Chemistry Division, Center for General Education, Chang Gung University, Taoyuan 33301, Taiwan.
Food Chem Toxicol. 2014 Dec;74:35-44. doi: 10.1016/j.fct.2014.08.017. Epub 2014 Sep 6.
Clinical studies show that hyperuricemia is a risk factor in the progression and development of cardiovascular and metabolic disease. Elevated serum levels of uric acid induce renal injury via an inflammation response, but the detailed mechanism is still under study. To better understand the effect of hyperuricemia on the kidney, we used gas chromatography-mass spectrometry-based metabolomics to investigate the role of uric acid in the mouse kidney. Partial least-squares discriminant analysis revealed significant differences between control and hyperuricemia groups in urine metabolic profiles. We identified 33 metabolites from 76 highly reproducible peaks and found abnormal uric acid levels related to comprehensive kidney injury, including excretive function and energy metabolism. Additionally, inflammation induced by the interleukin 6/signal transducer and activator of transcription 3 signaling pathway participated in hyperuricemia-induced kidney injury. This study helps understand the relationship between hyperuricemia and kidney injury. Metabolomics may be a useful strategy for early diagnosis of kidney damage.

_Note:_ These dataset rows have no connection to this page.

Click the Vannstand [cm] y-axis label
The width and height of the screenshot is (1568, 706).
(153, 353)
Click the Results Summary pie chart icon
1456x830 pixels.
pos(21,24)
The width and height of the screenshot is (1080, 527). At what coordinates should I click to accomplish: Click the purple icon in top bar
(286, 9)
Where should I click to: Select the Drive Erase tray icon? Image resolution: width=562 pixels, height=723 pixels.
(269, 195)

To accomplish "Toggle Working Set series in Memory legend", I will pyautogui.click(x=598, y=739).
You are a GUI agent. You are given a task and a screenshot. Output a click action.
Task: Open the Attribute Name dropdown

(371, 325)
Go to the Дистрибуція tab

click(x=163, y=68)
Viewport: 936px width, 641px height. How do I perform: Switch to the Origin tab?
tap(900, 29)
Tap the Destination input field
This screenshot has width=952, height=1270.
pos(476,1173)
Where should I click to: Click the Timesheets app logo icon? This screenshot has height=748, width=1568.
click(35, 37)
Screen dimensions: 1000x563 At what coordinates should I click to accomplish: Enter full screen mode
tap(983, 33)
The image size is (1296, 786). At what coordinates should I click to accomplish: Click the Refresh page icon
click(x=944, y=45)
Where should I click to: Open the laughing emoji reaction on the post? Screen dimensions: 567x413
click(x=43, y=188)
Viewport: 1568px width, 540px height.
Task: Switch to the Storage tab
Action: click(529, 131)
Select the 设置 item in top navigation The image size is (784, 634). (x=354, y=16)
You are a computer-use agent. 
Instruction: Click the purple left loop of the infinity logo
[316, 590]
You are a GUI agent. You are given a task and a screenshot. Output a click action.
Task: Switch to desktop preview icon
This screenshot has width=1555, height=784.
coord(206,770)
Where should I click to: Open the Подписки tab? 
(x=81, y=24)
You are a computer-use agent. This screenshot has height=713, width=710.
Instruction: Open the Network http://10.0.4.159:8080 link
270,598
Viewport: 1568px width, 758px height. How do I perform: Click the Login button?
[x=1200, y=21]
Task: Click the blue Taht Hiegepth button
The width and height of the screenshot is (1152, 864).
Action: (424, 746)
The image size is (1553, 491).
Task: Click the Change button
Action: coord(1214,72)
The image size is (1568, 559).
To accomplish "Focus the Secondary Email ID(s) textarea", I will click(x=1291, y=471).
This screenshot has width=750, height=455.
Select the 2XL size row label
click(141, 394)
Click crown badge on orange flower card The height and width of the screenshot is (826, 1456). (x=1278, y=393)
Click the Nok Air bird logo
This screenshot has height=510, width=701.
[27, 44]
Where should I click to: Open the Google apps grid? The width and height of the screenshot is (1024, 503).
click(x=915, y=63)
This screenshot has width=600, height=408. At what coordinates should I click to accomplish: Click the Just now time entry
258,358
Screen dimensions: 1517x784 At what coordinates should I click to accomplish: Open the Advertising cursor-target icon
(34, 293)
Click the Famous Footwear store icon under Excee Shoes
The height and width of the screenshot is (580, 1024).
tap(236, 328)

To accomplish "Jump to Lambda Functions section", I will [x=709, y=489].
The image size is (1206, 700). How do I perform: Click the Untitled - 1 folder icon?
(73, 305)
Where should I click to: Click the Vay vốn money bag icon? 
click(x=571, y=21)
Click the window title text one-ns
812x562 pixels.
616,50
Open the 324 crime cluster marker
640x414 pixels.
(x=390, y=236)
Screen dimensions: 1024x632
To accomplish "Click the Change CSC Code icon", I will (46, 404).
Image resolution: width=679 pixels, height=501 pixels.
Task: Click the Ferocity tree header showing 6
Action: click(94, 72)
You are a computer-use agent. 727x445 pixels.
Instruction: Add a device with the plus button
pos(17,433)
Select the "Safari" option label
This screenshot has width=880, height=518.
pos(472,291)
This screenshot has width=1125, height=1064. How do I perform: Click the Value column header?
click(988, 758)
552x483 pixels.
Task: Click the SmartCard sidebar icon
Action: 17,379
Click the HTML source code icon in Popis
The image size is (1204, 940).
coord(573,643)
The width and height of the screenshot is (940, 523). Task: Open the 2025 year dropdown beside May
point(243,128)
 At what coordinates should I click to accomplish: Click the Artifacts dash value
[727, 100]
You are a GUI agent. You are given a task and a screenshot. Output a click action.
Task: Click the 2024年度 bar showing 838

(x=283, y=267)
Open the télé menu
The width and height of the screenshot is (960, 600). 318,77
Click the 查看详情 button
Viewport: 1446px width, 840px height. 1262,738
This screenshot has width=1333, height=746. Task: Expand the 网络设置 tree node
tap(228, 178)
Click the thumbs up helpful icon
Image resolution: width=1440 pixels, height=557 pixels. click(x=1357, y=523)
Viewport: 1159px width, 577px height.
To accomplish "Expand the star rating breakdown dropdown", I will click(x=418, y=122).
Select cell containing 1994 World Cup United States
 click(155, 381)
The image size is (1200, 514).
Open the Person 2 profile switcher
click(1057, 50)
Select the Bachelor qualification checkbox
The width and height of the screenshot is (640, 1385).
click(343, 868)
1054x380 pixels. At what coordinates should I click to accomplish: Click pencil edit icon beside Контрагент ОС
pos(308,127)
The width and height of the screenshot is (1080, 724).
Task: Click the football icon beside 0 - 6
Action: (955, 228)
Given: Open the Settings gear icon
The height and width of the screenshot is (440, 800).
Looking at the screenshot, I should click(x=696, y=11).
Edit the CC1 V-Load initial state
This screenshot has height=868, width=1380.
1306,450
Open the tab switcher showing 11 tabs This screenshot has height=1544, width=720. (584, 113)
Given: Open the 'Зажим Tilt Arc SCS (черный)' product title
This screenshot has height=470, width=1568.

临床研究表明,高尿酸血症是心血管和代谢性疾病进展和发展的一个危险因素。血清尿酸水平升高通过炎症反应诱导肾损伤,但其详细机制仍在研究中。为了更好地了解高尿酸血症对肾脏的影响,我们使用基于气相色谱-质谱联用的代谢组学方法来研究尿酸在小鼠肾脏中的作用。偏最小二乘判别分析显示,对照组和高尿酸血症组的尿液代谢谱存在显著差异。我们从76个高度可重复的峰中鉴定出33种代谢物,发现尿酸水平异常与包括排泄功能和能量代谢在内的全面肾损伤有关。此外,白细胞介素6/信号转导和转录激活因子3信号通路诱导的炎症参与了高尿酸血症诱导的肾损伤。本研究有助于理解高尿酸血症与肾损伤之间的关系。代谢组学可能是早期诊断肾损伤的一种有用策略。